Varma served as department chair at Notre Dame during 1982–1988. He held Visiting Professorships at a number of institutions, including Caltech (Chevron Visiting professor), Princeton, University of Wisconsin, University of Minnesota (Piercy Distinguished Visiting professor), Univ of Cagliari, Italy (Visiting Chair Professor), IIT-Kanpur and Institute of Chemical Technology-Mumbai (Kane Visiting professor; Golden Jubilee Fellow; Tilak Visiting Fellow).

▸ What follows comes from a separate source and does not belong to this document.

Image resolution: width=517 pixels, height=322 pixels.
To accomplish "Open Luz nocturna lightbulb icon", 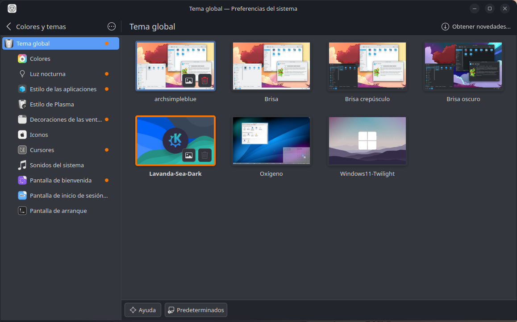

==Fellowships, honors and recognitions==
- Indo-American Fellowship, Fulbright Scholar Award, 1988–89
- College of Engineering Teacher of the Year Award, Univ. of Notre Dame, 1991
- Special Presidential Award, Univ. of Notre Dame, 1992
- R.H. Wilhelm Award, AIChE, 1993
- Series Editor, Cambridge Series in Chemical Engineering, 1996–present
- Burns Graduate School Award, Univ. of Notre Dame, 1997
- Ernest W. Thiele Award, AIChE (Chicago section), 1998
- Chemical Engineering Lectureship Award, ASEE, 2000
- Research Achievement Award (Inaugural), Univ. of Notre Dame, 2001
- Honorary Fellow (Inaugural batch), Indian Institute of Chem. Engineers, 2001
- Technologies of the Year (one of five), Industry Week, 2005
- Honoree, 60th Birthday sessions - I & II, AIChE Annual Meeting, 2007
- Distinguished ChE Alumnus (Inaugural batch of 3), Panjab University, 2008
- Distinguished University Alumnus, Panjab University, 2008
- Fellow, AIChE, 2008
- Honoree, Festschrift issue, [Industrial & Engineering Chemistry Research|I&EC Research] (Volume 47, No. 23), 2008
- Elected Foreign Member, Academy of Engineering, Mexico, 2010
- Fellow, American Association for the Advancement of Science, 2011
- Fellow, Industrial & Engineering Chemistry Division, American Chemical Society, 2011
- Leadership Award, college of engineering, Purdue University, 2011
- Warren K. Lewis Award, AIChE, 2013

==Illness and death==
Varma was first diagnosed with pancreatic cancer in November 2015. He died on 14 July 2019. He was 71 years old.

==Books==
- Mathematical Methods in Chemical Engineering, A. Varma and M. Morbidelli, 690 + xvi pages, Oxford University Press, New York, 1997.
- Parametric Sensitivity in Chemical Systems, A. Varma, M. Morbidelli and H. Wu, 342 + xvi pages, Cambridge University Press, Cambridge, U.K., 1999; paperback 2005.
- Catalyst Design: Optimal Distribution of Catalyst in Pellets, Reactors and Membranes, M. Morbidelli, A. Gavriilidis and A. Varma, Cambridge University Press, Cambridge, U.K., 2001; paperback 2005.
- The Mathematical Understanding of Chemical Engineering Systems: Selected Papers of N. R. Amundson, R. Aris and A. Varma (Editors), Pergamon Press, 829 pages, 1980.
- Chemical Reaction and Reactor Engineering, J. J. Carberry and A. Varma (Editors), Marcel Dekker, 1069 pages, 1987.